Segment Start: SUPPLIED DATA
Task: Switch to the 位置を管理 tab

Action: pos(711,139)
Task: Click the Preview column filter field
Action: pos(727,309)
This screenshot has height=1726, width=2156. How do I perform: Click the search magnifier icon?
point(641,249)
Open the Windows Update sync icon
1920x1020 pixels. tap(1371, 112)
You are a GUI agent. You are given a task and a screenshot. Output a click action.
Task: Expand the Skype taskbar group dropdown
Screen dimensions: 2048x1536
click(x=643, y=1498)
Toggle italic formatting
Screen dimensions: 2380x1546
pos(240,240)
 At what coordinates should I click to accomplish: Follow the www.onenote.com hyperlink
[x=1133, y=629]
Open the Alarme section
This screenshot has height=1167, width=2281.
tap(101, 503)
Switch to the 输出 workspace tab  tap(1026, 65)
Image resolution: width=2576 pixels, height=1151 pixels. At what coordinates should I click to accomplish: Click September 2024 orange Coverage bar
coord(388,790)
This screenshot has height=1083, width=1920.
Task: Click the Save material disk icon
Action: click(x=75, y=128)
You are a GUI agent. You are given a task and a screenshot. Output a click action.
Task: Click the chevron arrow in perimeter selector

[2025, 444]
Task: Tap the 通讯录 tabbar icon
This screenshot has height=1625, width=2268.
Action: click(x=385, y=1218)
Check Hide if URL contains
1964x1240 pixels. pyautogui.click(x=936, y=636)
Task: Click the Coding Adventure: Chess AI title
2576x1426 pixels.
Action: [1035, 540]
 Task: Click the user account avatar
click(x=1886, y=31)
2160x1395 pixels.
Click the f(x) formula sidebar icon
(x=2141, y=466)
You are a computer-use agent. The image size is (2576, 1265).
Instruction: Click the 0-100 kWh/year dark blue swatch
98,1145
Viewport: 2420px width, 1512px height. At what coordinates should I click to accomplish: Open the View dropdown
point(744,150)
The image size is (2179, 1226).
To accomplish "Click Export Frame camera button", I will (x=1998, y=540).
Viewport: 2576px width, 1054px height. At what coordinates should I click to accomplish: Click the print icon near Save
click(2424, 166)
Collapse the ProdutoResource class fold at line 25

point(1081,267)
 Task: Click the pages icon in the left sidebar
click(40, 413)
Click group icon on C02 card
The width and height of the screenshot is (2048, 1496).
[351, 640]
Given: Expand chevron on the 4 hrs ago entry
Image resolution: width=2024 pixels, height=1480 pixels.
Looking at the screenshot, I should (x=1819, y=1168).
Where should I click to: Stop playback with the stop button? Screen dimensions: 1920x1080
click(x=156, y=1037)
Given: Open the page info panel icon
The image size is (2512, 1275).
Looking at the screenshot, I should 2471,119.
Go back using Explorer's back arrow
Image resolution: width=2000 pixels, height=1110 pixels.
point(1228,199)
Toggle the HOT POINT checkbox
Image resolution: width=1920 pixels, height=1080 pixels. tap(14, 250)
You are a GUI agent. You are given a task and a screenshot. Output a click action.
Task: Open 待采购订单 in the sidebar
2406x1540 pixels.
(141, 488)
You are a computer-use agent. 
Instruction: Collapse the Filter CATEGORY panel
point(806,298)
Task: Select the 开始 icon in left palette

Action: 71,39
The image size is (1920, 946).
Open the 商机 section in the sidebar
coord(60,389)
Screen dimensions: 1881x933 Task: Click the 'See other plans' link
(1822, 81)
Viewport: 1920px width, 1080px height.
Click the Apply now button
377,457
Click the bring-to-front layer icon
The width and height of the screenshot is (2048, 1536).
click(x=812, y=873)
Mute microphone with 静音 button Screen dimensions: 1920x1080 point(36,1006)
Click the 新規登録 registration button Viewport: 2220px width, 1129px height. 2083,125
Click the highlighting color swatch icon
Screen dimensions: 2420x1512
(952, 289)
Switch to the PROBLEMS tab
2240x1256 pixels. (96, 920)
Segment End: SUPPLIED DATA
TASK ITEM:
Repeat only the stretch of lines that begins at the line containing "Go back using Explorer's back arrow" and ends at the last line above, both included.

RESPONSE:
Go back using Explorer's back arrow
Image resolution: width=2000 pixels, height=1110 pixels.
point(1228,199)
Toggle the HOT POINT checkbox
Image resolution: width=1920 pixels, height=1080 pixels. tap(14, 250)
You are a GUI agent. You are given a task and a screenshot. Output a click action.
Task: Open 待采购订单 in the sidebar
2406x1540 pixels.
(141, 488)
You are a computer-use agent. 
Instruction: Collapse the Filter CATEGORY panel
point(806,298)
Task: Select the 开始 icon in left palette

Action: 71,39
The image size is (1920, 946).
Open the 商机 section in the sidebar
coord(60,389)
Screen dimensions: 1881x933 Task: Click the 'See other plans' link
(1822, 81)
Viewport: 1920px width, 1080px height.
Click the Apply now button
377,457
Click the bring-to-front layer icon
The width and height of the screenshot is (2048, 1536).
click(x=812, y=873)
Mute microphone with 静音 button Screen dimensions: 1920x1080 point(36,1006)
Click the 新規登録 registration button Viewport: 2220px width, 1129px height. 2083,125
Click the highlighting color swatch icon
Screen dimensions: 2420x1512
(952, 289)
Switch to the PROBLEMS tab
2240x1256 pixels. (96, 920)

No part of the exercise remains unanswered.